The co-ed psych-rockers’ walk-on music was the Beach Boys’ “Good Vibrations,” which made their opener, Phosphene Dream’s “Bad Vibrations,” even more pleasing to the celebratory audience, high on Cinco de Mayo partying and pre-graduation exhilaration (guitarist/singer Christian Bland was sure to mention both).

“What a cool town you guys live in,” scruffy singer Alex Maas told the capacity crowd before his group broke into “Young Men Dead,” from the Black Angels’ sizzling 2006 debut album, Passover. The tribal sludge that made the band famous a few years ago is just getting better with time, juxtaposing the Velvet Underground, Black Sabbath, the 13th Floor Elevators and the Doors. Songs like “Prodigal Son” energize fans of heavy music while setting the bodies of young psychedelia lovers in frantic motion; they also somehow make sense of Maas’ comment to me an interview three years ago that his biggest creative inspiration is “the unknown.” In a town like Boulder it’s always good to be shaken awake by lyrics that don’t just tell you everything’s gonna be alright.

Phosphene Dream, the quintet’s latest LP, marks a low point in its career, with only a few highlights, including the title track and “Bad Vibrations.” The lyrics often seem drugged-out rather than enlightened and cutting; even the aforementioned standouts are just too derivative at times—occasionally parroting “Not to Touch the Earth” and “The End”—and mixing almost whimsical ’60s surf music with the dark stuff is hit-or-miss. But in concert, although the Cinco de Mayo performance was the least impressive of the three Colorado Black Angels shows I’ve seen since 2008, barely a moment was dull.

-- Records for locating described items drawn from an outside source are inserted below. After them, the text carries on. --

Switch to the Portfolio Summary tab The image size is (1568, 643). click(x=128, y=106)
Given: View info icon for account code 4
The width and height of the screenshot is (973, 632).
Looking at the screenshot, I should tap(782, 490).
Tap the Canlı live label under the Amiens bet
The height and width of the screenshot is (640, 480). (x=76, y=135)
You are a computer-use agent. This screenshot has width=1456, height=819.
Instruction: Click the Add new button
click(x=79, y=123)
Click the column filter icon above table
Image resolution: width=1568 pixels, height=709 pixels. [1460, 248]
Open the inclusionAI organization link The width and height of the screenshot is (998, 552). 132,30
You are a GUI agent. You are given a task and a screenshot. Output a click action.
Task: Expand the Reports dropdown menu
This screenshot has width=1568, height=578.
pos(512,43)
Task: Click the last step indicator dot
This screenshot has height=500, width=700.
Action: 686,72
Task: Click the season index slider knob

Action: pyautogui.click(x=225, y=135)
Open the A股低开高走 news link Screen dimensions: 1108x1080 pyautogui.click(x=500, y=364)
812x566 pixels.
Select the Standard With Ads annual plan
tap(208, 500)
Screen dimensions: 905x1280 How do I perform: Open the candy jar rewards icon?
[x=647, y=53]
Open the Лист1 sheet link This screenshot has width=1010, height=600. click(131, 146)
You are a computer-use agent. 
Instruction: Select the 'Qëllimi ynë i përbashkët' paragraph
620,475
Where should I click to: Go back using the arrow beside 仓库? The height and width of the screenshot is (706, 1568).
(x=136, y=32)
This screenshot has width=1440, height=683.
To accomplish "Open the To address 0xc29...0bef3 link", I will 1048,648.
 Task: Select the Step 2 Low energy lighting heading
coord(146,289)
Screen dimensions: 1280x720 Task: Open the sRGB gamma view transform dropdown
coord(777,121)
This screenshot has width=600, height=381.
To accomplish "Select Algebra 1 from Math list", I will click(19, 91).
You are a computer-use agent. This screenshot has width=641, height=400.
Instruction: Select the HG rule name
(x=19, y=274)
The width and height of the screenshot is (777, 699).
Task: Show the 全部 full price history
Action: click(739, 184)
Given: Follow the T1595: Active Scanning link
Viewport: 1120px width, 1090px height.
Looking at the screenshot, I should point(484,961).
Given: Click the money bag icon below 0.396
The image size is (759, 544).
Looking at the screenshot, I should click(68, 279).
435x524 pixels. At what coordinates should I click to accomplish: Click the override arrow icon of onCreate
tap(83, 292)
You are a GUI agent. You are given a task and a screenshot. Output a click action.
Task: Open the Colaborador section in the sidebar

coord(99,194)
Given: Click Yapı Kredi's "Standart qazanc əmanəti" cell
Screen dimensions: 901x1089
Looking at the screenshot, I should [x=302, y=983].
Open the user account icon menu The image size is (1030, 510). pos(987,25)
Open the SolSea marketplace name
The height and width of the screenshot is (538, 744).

The new songs made it obvious that, like Broken Social Scene and Arcade Fire, everyone in the Black Angels can—and often does—play any instrument on the stage, which brings a sense of togetherness off of which delighted audiences hungrily feed. Plus, the whimsy of Phosphene numbers like “Yellow Elevator #2” seemed to make sense in the razor-sharp wilderness of mischievous bombast that makes Black Angels concerts special; and the focused violence of Stephanie Bailey’s Bonham-meets-Moe Tucker drumming kept the Crazy Train snug on the rails—even when a fan hit her square in the chest with a full water bottle. I’d like to see Glenn Danzig’s reaction to that one.

CRITIC’S NOTEBOOK

Personal Bias: Sleepy Sun, whose frontman Bret Constantino told me after the Fox show that talented co-lead-singer Rachel Williams quit the band recently because “she was sick of being in a band with a bunch of dudes,” played a gig with my old group The Love X Nowhere in Los Angeles about five years ago. Back then they were a smattering of UC Santa Cruz kids known as Mania.

Random Detail: Judging from the Fox’s concert calendar for the rest of May, it looks like sparse times for rock shows if you’re actually spending the summer in Boulder like I am.

By The Way: The Black Angels’ encore—“Bloodhounds On My Trail,” “You On the Run” and “Phosphene Dream”— was a flawless mini-set to itself, showcasing menacing Southern Rock with a hint of the Stooges, a swirling ceremonial dirge for 21st Century paranoids, and a truly inventive, dynamic existential buildup that, in my humble opinion, probably rivaled anything the Doors ever played. The long encore boasted some of the best material from the group’s three albums—here’s hoping someone recorded it. Where’s the “Taper’s Section” at non-jamband concerts anyway?

One thought on “REVIEW: Black Angels & Sleepy Sun in Boulder

  1. At least that’s how it seemed. We caught them 6 months earlier, 3 days before the release of Phosphene Dream and the killed it. Compared to that show, April’s show in PGH was sub-par at best. I can’t wait to catch them again though. One of the best bands out there.